↓

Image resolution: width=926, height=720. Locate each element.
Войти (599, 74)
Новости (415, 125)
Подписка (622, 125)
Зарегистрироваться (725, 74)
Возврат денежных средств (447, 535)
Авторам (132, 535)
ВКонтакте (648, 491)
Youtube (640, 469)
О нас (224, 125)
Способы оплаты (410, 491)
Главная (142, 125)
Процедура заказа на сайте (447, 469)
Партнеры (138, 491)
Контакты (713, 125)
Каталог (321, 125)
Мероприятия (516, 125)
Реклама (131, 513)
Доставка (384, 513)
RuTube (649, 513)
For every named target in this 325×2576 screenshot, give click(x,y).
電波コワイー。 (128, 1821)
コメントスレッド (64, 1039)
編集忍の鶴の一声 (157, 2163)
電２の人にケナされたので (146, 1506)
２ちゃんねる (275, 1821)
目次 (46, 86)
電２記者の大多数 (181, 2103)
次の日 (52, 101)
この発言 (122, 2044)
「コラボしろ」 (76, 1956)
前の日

↑
↓

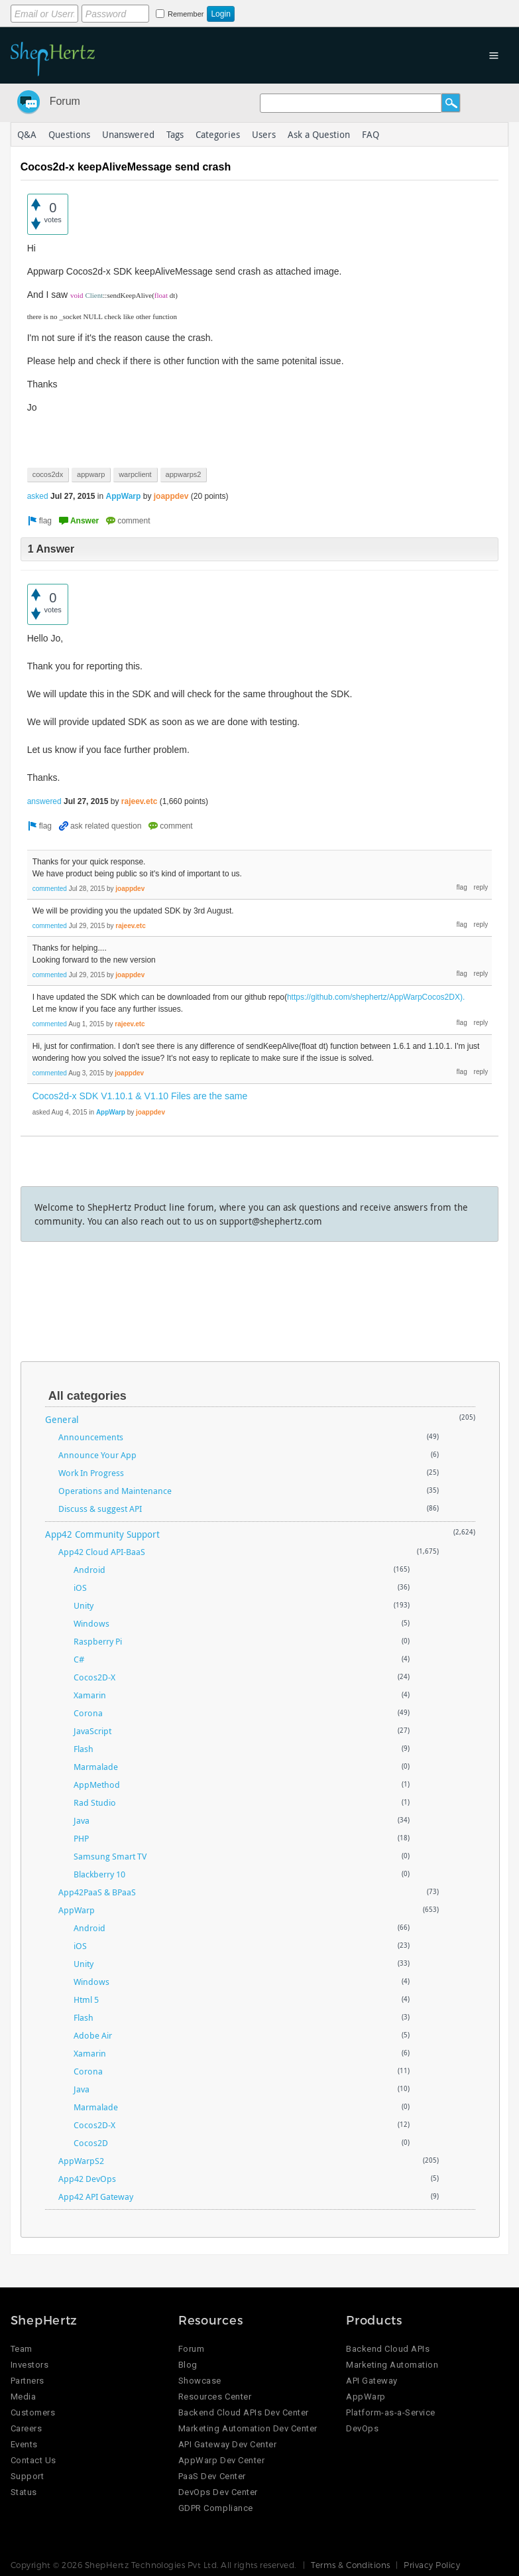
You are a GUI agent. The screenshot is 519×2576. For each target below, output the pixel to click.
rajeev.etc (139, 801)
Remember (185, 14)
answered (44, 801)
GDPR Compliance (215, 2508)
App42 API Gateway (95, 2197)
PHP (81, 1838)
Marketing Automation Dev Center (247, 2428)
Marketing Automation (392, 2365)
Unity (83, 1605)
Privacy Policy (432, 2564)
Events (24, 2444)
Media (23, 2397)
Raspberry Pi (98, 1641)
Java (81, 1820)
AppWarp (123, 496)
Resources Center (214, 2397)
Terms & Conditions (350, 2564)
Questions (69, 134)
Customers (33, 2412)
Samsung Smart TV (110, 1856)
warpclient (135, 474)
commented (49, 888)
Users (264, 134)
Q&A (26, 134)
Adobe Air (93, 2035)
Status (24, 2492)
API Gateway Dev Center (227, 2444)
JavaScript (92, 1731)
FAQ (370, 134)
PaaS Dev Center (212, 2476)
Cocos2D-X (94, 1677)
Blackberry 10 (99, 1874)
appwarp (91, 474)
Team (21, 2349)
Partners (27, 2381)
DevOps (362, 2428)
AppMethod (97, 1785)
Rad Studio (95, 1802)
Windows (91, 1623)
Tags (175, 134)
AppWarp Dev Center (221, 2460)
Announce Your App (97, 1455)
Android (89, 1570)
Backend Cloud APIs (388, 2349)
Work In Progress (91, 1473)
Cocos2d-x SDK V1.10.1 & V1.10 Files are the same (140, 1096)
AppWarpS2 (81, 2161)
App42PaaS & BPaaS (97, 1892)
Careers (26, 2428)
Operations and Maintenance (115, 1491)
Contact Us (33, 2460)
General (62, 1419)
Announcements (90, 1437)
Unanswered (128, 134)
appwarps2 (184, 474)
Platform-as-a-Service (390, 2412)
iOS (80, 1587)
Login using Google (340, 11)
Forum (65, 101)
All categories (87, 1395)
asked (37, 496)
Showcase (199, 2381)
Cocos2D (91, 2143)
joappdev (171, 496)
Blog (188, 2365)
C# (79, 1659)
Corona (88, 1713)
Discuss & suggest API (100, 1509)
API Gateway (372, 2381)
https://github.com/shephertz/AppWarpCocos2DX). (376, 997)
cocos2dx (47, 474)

↑

Task instructions
Could you format the data from the line containing "https://github.com/shephertz/AppWarpCocos2DX). (376, 997)" through the line containing "cocos2dx (47, 474)" as a JSON list of strings, one string per line and no blank lines?

Exercise response
[
  "https://github.com/shephertz/AppWarpCocos2DX). (376, 997)",
  "cocos2dx (47, 474)"
]